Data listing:
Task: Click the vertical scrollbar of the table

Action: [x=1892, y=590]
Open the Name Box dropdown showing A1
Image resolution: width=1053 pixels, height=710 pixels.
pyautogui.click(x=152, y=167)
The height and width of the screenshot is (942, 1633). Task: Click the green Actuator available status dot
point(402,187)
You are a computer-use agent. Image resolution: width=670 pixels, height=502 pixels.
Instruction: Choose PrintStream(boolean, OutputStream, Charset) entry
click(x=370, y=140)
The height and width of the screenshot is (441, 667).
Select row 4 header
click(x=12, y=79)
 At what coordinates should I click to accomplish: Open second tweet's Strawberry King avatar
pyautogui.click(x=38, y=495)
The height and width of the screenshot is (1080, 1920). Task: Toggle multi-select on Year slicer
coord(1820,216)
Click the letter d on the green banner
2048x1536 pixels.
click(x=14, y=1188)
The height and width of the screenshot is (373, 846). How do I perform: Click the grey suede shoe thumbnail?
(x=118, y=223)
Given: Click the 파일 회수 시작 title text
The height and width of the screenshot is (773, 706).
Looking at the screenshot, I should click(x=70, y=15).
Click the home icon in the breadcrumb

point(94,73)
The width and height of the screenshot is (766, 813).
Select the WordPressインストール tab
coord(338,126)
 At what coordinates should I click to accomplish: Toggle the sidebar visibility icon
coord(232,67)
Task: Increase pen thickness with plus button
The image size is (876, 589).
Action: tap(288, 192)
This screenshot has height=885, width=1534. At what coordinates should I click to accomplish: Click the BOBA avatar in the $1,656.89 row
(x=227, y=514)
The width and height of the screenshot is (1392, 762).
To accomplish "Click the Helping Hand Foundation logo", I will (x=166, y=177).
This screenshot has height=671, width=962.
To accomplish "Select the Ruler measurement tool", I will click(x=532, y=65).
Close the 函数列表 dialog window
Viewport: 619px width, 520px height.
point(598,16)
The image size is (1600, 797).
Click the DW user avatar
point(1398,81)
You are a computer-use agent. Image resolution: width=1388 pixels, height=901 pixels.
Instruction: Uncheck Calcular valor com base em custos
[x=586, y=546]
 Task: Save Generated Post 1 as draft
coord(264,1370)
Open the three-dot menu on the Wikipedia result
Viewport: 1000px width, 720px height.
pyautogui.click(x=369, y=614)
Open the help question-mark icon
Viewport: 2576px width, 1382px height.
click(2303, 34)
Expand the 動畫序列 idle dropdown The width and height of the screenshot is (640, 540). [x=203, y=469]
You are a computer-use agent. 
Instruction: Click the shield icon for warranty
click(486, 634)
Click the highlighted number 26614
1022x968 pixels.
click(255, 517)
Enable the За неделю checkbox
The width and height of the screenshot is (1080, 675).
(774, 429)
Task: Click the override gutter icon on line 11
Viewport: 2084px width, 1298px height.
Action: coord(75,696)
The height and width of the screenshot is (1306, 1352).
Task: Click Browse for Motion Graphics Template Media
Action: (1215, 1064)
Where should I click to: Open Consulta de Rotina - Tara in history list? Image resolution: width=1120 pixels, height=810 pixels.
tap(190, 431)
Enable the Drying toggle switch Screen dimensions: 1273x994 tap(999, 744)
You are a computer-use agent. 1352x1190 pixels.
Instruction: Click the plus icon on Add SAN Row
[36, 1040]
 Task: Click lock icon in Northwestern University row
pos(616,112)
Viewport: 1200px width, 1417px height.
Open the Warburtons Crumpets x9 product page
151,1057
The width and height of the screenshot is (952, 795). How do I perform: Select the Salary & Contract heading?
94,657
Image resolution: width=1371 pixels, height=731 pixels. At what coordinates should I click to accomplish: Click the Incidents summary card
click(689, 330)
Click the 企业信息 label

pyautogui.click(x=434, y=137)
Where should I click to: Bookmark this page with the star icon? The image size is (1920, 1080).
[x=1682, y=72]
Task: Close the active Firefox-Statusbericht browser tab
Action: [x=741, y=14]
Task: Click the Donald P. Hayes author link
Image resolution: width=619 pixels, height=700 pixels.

Direction:
Reproduce every one of the entries in the data listing above, character for character, without changing anything.

Reply to the task:
Task: Click the vertical scrollbar of the table

Action: [x=1892, y=590]
Open the Name Box dropdown showing A1
Image resolution: width=1053 pixels, height=710 pixels.
pyautogui.click(x=152, y=167)
The height and width of the screenshot is (942, 1633). Task: Click the green Actuator available status dot
point(402,187)
You are a computer-use agent. Image resolution: width=670 pixels, height=502 pixels.
Instruction: Choose PrintStream(boolean, OutputStream, Charset) entry
click(x=370, y=140)
The height and width of the screenshot is (441, 667).
Select row 4 header
click(x=12, y=79)
 At what coordinates should I click to accomplish: Open second tweet's Strawberry King avatar
pyautogui.click(x=38, y=495)
The height and width of the screenshot is (1080, 1920). Task: Toggle multi-select on Year slicer
coord(1820,216)
Click the letter d on the green banner
2048x1536 pixels.
click(x=14, y=1188)
The height and width of the screenshot is (373, 846). How do I perform: Click the grey suede shoe thumbnail?
(x=118, y=223)
Given: Click the 파일 회수 시작 title text
The height and width of the screenshot is (773, 706).
Looking at the screenshot, I should click(x=70, y=15).
Click the home icon in the breadcrumb

point(94,73)
The width and height of the screenshot is (766, 813).
Select the WordPressインストール tab
coord(338,126)
 At what coordinates should I click to accomplish: Toggle the sidebar visibility icon
coord(232,67)
Task: Increase pen thickness with plus button
The image size is (876, 589).
Action: tap(288, 192)
This screenshot has height=885, width=1534. At what coordinates should I click to accomplish: Click the BOBA avatar in the $1,656.89 row
(x=227, y=514)
The width and height of the screenshot is (1392, 762).
To accomplish "Click the Helping Hand Foundation logo", I will (x=166, y=177).
This screenshot has height=671, width=962.
To accomplish "Select the Ruler measurement tool", I will click(x=532, y=65).
Close the 函数列表 dialog window
Viewport: 619px width, 520px height.
point(598,16)
The image size is (1600, 797).
Click the DW user avatar
point(1398,81)
You are a computer-use agent. Image resolution: width=1388 pixels, height=901 pixels.
Instruction: Uncheck Calcular valor com base em custos
[x=586, y=546]
 Task: Save Generated Post 1 as draft
coord(264,1370)
Open the three-dot menu on the Wikipedia result
Viewport: 1000px width, 720px height.
pyautogui.click(x=369, y=614)
Open the help question-mark icon
Viewport: 2576px width, 1382px height.
click(2303, 34)
Expand the 動畫序列 idle dropdown The width and height of the screenshot is (640, 540). [x=203, y=469]
You are a computer-use agent. 
Instruction: Click the shield icon for warranty
click(486, 634)
Click the highlighted number 26614
1022x968 pixels.
click(255, 517)
Enable the За неделю checkbox
The width and height of the screenshot is (1080, 675).
(774, 429)
Task: Click the override gutter icon on line 11
Viewport: 2084px width, 1298px height.
Action: coord(75,696)
The height and width of the screenshot is (1306, 1352).
Task: Click Browse for Motion Graphics Template Media
Action: (1215, 1064)
Where should I click to: Open Consulta de Rotina - Tara in history list? Image resolution: width=1120 pixels, height=810 pixels.
tap(190, 431)
Enable the Drying toggle switch Screen dimensions: 1273x994 tap(999, 744)
You are a computer-use agent. 1352x1190 pixels.
Instruction: Click the plus icon on Add SAN Row
[36, 1040]
 Task: Click lock icon in Northwestern University row
pos(616,112)
Viewport: 1200px width, 1417px height.
Open the Warburtons Crumpets x9 product page
151,1057
The width and height of the screenshot is (952, 795). How do I perform: Select the Salary & Contract heading?
94,657
Image resolution: width=1371 pixels, height=731 pixels. At what coordinates should I click to accomplish: Click the Incidents summary card
click(689, 330)
Click the 企业信息 label

pyautogui.click(x=434, y=137)
Where should I click to: Bookmark this page with the star icon? The image size is (1920, 1080).
[x=1682, y=72]
Task: Close the active Firefox-Statusbericht browser tab
Action: [x=741, y=14]
Task: Click the Donald P. Hayes author link
Image resolution: width=619 pixels, height=700 pixels.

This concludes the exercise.